RE: Unicode Normalization in XML 1.0 5e

Addison et al.,

Regarding this issue, the XML Core WG plans to issue 
an erratum to XML 1.0 5th Edition that adds a note
as follows (where things delimited by underscores should 
be links to the appropriate definition or reference) 
to the end of section 2.2 Characters in XML 1.0:

 Note:

 All XML _parsed entities_ (including _document entities_) SHOULD
 be fully normalized as per _[CharMod]_.

 However, a document is still well-formed even if it is not fully
 normalized.

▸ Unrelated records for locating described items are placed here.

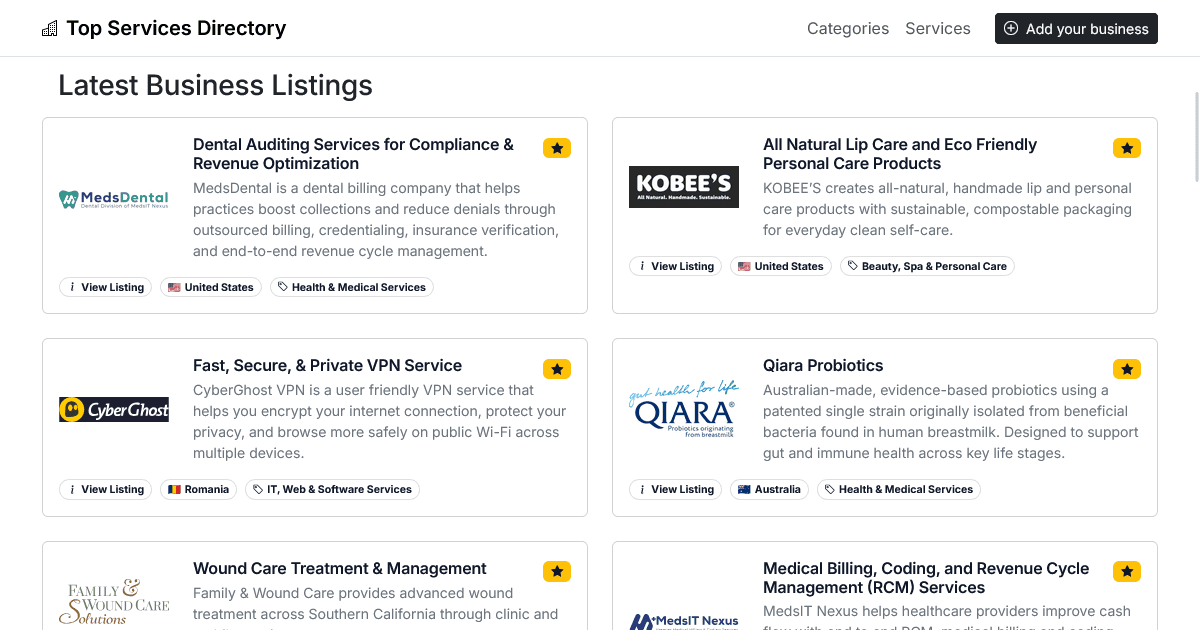Click the United States flag on KOBEE'S listing

743,266
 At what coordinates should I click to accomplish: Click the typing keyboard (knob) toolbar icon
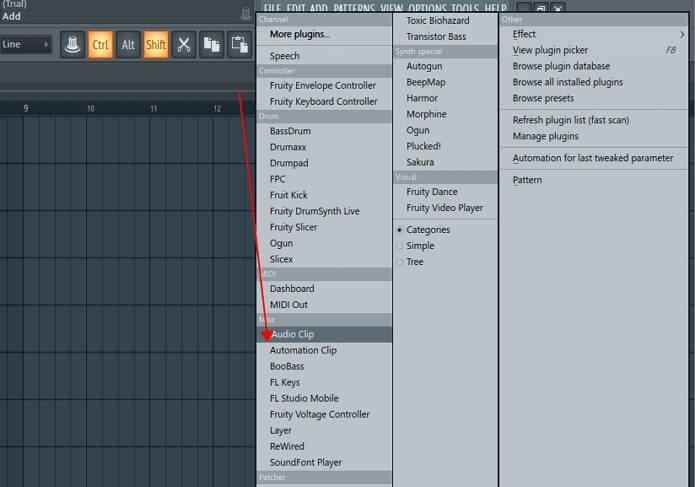[72, 44]
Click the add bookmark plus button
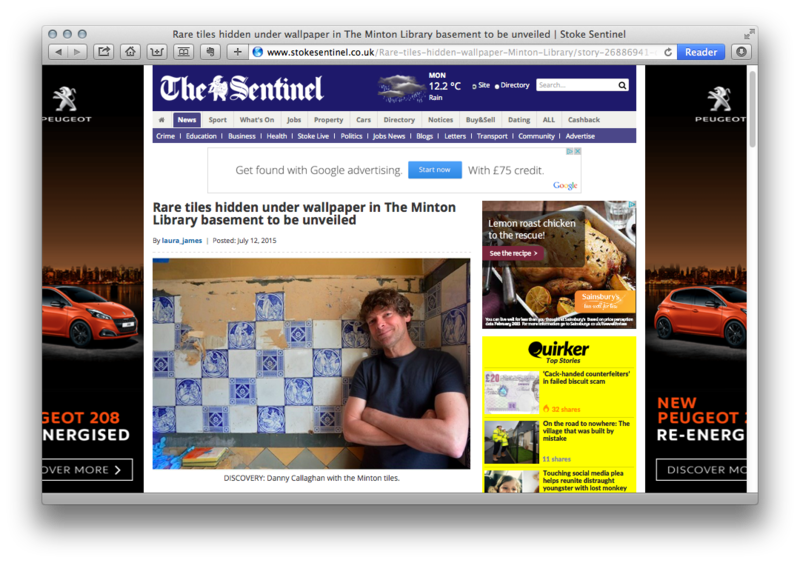The height and width of the screenshot is (563, 800). click(237, 52)
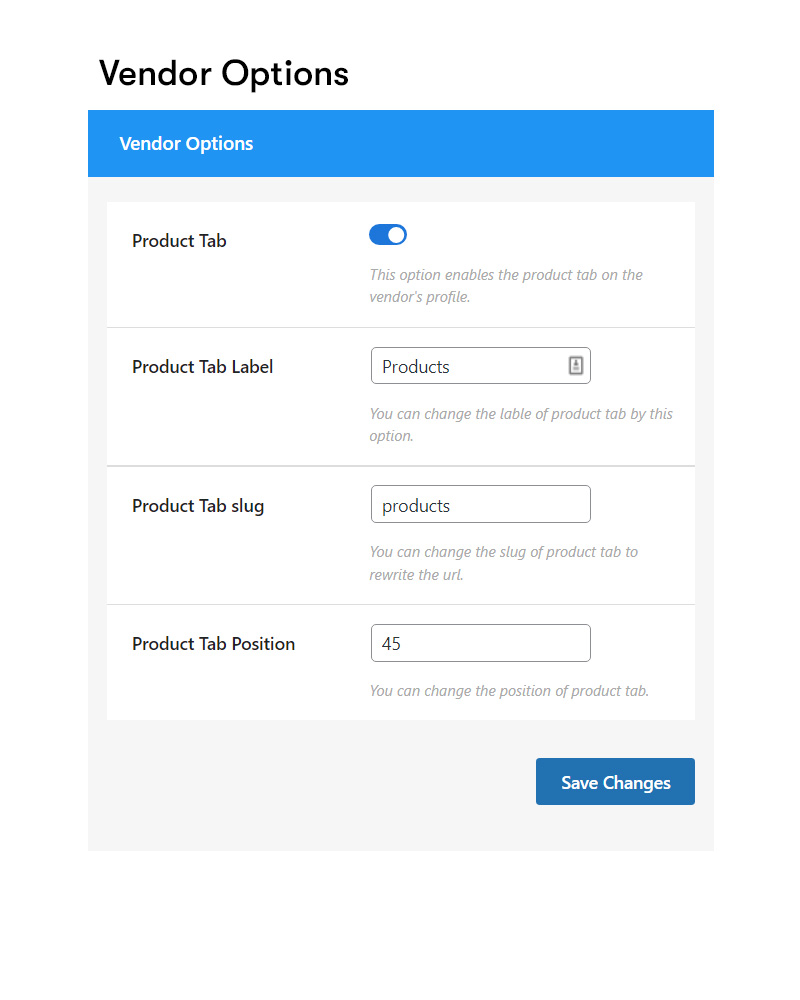Click into the Product Tab slug field

coord(480,504)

XML processors MAY verify that the document being
 processed is in fully normalized form and report to the application
 whether it is or not.

Then we would also add to A.2 Other References in XML 1.0:

 Charmod
    W3C. Character Model for the World Wide Web 1.0.
    Martin J. Dürst, François Yergeau, Richard Ishida, Misha Wolf,
    Tex Texin. (See http://www.w3.org/TR/2005/REC-charmod-20050215/.)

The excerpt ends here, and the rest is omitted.